In a 2013 BMW Guggenheim study conducted in Mumbai, 87 percent of the women surveyed said that they do not go to public spaces because they feel unsafe there. It is understandably difficult to convince parents in parts of India to let their daughters shoot for the stars when it comes to pursuing education and professional development in circumstances that make it dangerous for daughters even to walk down the street. Parents often discourage college-educated women from taking jobs due entirely to the safety hazards they face. Such problems also exist in the United States. WomenStrong has worked with communities in Anacostia, in southeast Washington, DC, where women and girls are also unsafe on the streets. Sexual assault and harassment in public spaces is a truly global issue.

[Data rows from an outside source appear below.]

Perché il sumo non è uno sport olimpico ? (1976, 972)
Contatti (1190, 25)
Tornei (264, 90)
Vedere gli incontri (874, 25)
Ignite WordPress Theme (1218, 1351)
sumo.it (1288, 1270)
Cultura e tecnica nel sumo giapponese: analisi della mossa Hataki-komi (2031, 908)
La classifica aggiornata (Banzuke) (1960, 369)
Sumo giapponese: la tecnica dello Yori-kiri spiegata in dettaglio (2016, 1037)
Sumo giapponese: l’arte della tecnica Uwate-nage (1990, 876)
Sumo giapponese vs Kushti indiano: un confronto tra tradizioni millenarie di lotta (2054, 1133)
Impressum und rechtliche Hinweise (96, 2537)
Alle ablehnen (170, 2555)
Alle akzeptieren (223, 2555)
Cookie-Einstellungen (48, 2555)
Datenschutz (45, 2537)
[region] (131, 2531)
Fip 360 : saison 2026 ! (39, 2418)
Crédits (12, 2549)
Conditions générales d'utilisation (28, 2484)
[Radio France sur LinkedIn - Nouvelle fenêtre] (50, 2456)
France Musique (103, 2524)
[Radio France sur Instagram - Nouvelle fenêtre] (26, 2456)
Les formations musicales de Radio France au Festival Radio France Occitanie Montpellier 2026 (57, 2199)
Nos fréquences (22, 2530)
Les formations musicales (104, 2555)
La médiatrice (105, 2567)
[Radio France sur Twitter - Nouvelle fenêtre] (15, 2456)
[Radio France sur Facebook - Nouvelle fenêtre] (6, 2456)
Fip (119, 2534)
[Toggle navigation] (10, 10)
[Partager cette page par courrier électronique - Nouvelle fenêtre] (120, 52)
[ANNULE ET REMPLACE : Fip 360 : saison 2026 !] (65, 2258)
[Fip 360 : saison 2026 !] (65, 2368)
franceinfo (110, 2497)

The late great urbanist Jane Jacobs emphasized how “eyes on the street” keep public areas safe. However, most shiny new developments popular with real estate developers are hot spots for sexual harassment. As in Gurgaon, in Delhi, India, the “tower in the park” site plan, with structures built as tall as possible, minimizes pedestrian street traffic and encourages car usage. In a city where car ownership is only 10 percent, the area is modeled with car-centric design, and women without cars are easily attacked when walking on six-lane streets without the safety that “eyes on the street” might have provided, as they move between work and the public transportation that gets them there.

The fact is that being pregnant, traveling with children, or just being a woman makes it difficult to navigate city life, and this has been “normalized,” but it shouldn’t be. There is nothing inevitable about this state of affairs, as there are commonsense solutions to all these problems.

Streetlights have been shown to dramatically reduce the incidence of sexual violence, and increased investment in safe public transportation would go a long way in helping women and girls feel safe traveling to work and school. Cities can and should be empowering places where infrastructure and public spaces enable women to access their cities on a par with men.

For this to happen, more women need to be actively engaged in the process of urban design, policy, and development. It is worth remembering that better kitchen designs emerged only after women such the Austrian designer Margarete Schütte-Lihotsky started designing homes in the 1920s. Similarly, cities can hire more women urban designers and planners and crowdsource input from women residents on where they feel safe and unsafe in their communities and why. With this new level of participation from marginalized populations, we can expect that the number of streetlights will increase dramatically and that the number of mega-buildings with blank walls and enormous parking lots will be reduced.

According to Nobel laureate Amartya Sen, the success of a society is to be evaluated primarily by the freedoms that members of the society enjoy. By this definition, most societies in the developing and Arab world fail the test by not providing sufficient freedom of access and movement for women. We need our infrastructure to empower each city resident, regardless of class, physical ability, age, or gender.